### Job 1:
In the thread on the normal approximation of the binomial, what number does the answer say works a little better than 5 in the rule of thumb?

### Page extract:
◆ ◆ ◆ ◆ ◆
1
$\begingroup$

For a normal approximation of the binomial to be valid,

$np > 5$

$n(1 - p) > 5$

What is the algebraic proof for this and where does the $5$ come from?

  • 0
    There is no proof. I imagine that beyond, the global error is very acceptable, less, say, than 1%.2017-01-19
  • 0
    A very interesting article on this subject is here: http://stochastik-in-der-schule.de/sisonline/struktur/jahrgang21-2001/heft1/2001-1_Eich.pdf Beware, it's written in German.2017-01-19
  • 0
    Interestingly enough, that article seems to refer to a different rule of thumb, namely that the approximation is *sufficiently accurate* when $np (1 - p) \gt 9$.2017-01-19

1 Answers 1

1

As @JeanMarie Comments, there is no proof. This is a very rough rule-of-thumb. I suppose it survives because it is considered 'easier to remember' than better criteria. (And it is a little better if you use 10 instead of 5.) You can see a discussion of several better 'rules' in the Wilipedia article on 'binomial distribution' under normal approximation.

Especially for small $n,$ a major consideration is that normal approximation to normal works best for $p$ near 1/2, so that the binomial is nearly symmetrical, and thus easier to approximate with the symmetrical normal.
◆ ◆ ◆ ◆ ◆
### Records supplied:
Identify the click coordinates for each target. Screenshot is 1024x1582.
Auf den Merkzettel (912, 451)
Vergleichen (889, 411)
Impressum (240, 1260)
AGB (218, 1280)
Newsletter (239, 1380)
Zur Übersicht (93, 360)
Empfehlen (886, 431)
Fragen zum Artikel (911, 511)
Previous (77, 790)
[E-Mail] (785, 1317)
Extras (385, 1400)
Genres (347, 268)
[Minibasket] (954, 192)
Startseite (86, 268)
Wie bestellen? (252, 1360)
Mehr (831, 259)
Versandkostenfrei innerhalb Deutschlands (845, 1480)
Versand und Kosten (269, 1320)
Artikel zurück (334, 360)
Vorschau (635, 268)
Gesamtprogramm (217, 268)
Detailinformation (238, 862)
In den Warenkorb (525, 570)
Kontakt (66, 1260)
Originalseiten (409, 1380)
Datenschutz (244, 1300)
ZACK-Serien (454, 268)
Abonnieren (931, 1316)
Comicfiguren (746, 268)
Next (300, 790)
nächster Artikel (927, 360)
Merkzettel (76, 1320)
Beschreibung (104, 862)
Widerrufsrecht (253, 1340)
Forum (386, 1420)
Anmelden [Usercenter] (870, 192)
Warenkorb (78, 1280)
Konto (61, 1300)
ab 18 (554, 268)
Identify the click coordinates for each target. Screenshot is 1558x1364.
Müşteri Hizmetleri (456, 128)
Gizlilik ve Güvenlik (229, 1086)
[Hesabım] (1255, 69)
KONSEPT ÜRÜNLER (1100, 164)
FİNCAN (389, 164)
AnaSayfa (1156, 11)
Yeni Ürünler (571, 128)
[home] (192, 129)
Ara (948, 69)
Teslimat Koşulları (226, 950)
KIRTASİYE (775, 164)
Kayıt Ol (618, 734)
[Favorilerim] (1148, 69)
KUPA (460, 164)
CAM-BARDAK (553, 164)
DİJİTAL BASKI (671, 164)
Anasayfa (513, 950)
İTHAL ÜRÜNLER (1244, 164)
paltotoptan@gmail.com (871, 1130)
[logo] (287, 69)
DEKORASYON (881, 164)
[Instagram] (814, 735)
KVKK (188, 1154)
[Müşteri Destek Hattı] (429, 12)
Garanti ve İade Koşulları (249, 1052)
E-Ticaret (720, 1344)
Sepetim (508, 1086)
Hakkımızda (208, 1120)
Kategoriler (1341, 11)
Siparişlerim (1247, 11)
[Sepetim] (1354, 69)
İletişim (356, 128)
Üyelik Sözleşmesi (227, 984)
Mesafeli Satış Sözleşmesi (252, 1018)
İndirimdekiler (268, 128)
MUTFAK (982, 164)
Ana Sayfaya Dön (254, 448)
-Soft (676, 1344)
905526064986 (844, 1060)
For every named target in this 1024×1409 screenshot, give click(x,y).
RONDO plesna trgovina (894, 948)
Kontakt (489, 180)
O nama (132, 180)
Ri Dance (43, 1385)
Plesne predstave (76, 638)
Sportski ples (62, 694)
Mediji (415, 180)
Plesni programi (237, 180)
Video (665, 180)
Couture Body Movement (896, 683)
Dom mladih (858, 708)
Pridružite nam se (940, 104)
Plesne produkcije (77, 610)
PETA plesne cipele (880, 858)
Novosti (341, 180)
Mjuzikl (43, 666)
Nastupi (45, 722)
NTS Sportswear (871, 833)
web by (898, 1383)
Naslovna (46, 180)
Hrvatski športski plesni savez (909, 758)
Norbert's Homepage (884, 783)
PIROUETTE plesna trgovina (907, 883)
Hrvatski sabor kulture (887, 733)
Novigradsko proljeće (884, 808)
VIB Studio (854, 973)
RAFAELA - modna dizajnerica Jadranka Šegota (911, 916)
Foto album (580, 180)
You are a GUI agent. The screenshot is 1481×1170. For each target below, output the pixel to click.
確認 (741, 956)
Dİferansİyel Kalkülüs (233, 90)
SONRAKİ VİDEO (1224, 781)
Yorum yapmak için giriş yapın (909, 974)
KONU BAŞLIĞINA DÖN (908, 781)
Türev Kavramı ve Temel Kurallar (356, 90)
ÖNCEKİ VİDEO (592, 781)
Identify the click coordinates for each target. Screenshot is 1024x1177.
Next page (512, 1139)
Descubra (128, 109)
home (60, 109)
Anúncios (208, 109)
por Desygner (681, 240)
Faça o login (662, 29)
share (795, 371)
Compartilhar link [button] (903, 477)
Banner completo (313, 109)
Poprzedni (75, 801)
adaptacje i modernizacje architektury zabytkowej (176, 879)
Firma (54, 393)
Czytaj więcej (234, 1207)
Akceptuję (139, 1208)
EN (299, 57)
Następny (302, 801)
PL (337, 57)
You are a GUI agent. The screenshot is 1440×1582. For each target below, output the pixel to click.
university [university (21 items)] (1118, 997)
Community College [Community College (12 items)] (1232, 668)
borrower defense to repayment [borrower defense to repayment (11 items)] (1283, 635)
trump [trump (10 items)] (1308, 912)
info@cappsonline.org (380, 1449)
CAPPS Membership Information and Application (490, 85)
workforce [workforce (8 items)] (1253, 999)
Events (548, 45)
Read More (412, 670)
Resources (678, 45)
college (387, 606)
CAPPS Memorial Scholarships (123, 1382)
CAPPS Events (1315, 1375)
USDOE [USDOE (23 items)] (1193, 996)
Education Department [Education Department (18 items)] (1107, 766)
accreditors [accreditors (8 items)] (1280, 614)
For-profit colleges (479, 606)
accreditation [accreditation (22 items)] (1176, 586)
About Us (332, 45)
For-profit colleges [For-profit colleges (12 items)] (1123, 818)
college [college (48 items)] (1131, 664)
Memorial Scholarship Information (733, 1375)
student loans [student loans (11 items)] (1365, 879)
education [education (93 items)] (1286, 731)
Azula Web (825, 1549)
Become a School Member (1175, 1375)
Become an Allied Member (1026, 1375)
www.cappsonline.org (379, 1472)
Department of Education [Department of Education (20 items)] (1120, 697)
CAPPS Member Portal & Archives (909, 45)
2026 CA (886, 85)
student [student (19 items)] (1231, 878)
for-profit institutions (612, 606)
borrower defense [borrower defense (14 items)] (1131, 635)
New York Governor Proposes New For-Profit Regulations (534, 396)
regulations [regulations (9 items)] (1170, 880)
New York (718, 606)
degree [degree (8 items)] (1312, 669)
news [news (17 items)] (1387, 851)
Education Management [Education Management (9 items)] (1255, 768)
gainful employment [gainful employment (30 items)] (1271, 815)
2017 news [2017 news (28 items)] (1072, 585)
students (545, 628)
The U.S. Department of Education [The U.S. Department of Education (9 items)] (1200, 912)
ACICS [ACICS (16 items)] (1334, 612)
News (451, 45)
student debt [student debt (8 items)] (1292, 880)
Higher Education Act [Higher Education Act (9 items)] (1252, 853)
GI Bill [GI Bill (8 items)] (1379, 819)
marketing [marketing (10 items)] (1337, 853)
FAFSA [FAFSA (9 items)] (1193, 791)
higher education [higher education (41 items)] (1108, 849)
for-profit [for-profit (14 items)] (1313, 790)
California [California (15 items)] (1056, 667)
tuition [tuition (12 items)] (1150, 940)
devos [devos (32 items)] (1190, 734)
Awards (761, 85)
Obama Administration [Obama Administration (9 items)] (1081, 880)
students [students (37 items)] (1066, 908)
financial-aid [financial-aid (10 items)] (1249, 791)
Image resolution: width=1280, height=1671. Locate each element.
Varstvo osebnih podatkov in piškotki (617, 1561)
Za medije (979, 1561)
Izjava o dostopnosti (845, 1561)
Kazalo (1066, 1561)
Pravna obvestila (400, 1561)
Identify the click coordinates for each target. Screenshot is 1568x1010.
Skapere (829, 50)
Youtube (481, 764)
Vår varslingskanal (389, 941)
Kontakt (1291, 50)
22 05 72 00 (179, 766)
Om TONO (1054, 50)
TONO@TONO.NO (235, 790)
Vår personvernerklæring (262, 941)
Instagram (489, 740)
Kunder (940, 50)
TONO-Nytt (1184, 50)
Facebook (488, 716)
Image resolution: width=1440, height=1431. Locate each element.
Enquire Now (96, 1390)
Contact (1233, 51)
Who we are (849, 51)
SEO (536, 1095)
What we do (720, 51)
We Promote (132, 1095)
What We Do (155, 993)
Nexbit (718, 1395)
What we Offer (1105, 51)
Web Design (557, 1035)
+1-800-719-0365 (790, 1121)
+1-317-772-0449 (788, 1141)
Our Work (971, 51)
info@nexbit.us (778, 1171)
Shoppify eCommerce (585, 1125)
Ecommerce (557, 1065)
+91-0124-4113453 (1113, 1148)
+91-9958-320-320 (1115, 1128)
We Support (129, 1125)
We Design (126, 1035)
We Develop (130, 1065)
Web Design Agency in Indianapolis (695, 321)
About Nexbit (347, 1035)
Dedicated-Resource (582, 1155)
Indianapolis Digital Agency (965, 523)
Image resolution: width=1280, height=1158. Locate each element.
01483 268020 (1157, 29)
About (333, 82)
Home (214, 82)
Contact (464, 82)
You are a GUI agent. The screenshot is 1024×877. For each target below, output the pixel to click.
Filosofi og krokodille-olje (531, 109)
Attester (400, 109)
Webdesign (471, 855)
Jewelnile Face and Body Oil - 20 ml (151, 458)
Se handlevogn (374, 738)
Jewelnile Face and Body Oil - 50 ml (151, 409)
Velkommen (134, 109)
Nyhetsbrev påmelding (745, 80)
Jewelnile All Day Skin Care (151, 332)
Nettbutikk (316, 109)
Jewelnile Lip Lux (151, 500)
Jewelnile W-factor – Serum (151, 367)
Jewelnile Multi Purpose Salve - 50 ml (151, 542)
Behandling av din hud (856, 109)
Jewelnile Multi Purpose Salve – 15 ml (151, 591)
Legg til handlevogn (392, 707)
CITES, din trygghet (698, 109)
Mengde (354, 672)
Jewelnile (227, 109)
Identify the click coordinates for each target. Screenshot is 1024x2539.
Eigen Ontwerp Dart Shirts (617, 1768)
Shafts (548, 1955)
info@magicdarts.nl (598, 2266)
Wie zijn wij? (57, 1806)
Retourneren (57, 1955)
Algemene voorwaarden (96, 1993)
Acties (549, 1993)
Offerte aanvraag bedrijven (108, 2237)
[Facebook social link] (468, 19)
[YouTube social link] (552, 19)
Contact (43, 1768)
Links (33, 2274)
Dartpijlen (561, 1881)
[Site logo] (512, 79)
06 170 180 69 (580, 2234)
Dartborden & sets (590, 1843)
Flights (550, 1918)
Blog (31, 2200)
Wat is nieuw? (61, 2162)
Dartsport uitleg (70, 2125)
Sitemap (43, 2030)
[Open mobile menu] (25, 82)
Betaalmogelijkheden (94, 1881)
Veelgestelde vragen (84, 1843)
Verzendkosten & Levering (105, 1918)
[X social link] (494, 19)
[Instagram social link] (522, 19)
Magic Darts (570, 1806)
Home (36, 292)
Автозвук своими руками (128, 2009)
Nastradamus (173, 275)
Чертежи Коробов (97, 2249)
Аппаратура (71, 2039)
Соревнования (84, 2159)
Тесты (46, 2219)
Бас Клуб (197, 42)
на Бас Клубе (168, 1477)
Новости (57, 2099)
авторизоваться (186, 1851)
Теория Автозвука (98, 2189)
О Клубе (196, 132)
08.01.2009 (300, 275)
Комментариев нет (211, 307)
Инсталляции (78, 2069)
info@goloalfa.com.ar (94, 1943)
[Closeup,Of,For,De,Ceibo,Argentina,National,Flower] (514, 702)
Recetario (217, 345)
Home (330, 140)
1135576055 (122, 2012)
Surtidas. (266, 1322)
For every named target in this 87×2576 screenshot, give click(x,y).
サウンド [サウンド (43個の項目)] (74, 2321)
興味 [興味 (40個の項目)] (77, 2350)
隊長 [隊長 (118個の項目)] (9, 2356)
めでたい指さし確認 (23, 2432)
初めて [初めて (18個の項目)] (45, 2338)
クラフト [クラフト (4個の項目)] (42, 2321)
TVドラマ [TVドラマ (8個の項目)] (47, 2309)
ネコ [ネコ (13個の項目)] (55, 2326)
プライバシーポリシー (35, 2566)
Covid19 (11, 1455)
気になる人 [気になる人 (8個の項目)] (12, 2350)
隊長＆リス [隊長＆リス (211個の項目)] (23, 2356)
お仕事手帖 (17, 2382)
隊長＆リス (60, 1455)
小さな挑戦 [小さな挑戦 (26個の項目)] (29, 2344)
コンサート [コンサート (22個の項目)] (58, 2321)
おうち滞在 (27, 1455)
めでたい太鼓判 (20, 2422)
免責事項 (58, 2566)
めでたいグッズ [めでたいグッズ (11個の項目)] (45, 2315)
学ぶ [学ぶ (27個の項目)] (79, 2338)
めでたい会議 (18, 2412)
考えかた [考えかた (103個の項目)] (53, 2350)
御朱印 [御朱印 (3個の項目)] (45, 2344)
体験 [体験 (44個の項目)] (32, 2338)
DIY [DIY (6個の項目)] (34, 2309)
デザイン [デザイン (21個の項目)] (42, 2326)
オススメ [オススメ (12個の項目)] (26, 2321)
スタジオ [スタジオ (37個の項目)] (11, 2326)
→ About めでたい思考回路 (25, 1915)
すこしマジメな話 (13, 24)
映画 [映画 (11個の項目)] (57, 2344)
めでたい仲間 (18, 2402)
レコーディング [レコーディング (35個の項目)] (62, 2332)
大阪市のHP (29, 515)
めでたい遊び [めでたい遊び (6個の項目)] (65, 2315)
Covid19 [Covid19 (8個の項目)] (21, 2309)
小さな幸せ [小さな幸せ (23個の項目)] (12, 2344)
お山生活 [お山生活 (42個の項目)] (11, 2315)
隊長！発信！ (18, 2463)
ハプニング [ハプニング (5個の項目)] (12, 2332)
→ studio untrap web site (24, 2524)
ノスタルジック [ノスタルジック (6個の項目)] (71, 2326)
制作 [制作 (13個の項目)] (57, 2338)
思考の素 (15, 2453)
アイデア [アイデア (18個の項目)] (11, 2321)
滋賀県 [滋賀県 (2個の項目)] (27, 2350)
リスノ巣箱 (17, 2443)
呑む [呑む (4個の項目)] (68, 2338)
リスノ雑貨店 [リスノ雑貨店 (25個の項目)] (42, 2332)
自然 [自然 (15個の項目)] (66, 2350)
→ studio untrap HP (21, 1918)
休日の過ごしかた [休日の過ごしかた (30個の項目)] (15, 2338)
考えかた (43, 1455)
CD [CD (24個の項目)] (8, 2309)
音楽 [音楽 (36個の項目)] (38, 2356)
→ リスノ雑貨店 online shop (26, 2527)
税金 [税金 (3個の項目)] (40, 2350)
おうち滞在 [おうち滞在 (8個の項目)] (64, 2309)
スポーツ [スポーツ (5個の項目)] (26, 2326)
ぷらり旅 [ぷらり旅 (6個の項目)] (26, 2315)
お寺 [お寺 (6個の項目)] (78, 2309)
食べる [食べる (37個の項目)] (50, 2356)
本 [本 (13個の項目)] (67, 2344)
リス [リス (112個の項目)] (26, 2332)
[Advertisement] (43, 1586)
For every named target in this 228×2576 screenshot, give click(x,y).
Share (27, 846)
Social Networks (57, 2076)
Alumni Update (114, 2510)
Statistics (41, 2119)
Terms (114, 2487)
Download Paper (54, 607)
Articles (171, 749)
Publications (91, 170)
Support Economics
◆ ◆ ◆ ◆ ◆
### Job 2:
From the records, echo the lines between the one holding "NTS Sportswear (871, 833)" and the one holding "PL (337, 57)", inclusive.

### Final answer 1:
10

### Final answer 2:
NTS Sportswear (871, 833)
web by (898, 1383)
Naslovna (46, 180)
Hrvatski športski plesni savez (909, 758)
Norbert's Homepage (884, 783)
PIROUETTE plesna trgovina (907, 883)
Hrvatski sabor kulture (887, 733)
Novigradsko proljeće (884, 808)
VIB Studio (854, 973)
RAFAELA - modna dizajnerica Jadranka Šegota (911, 916)
Foto album (580, 180)
You are a GUI agent. The screenshot is 1481×1170. For each target below, output the pixel to click.
確認 (741, 956)
Dİferansİyel Kalkülüs (233, 90)
SONRAKİ VİDEO (1224, 781)
Yorum yapmak için giriş yapın (909, 974)
KONU BAŞLIĞINA DÖN (908, 781)
Türev Kavramı ve Temel Kurallar (356, 90)
ÖNCEKİ VİDEO (592, 781)
Identify the click coordinates for each target. Screenshot is 1024x1177.
Next page (512, 1139)
Descubra (128, 109)
home (60, 109)
Anúncios (208, 109)
por Desygner (681, 240)
Faça o login (662, 29)
share (795, 371)
Compartilhar link [button] (903, 477)
Banner completo (313, 109)
Poprzedni (75, 801)
adaptacje i modernizacje architektury zabytkowej (176, 879)
Firma (54, 393)
Czytaj więcej (234, 1207)
Akceptuję (139, 1208)
EN (299, 57)
Następny (302, 801)
PL (337, 57)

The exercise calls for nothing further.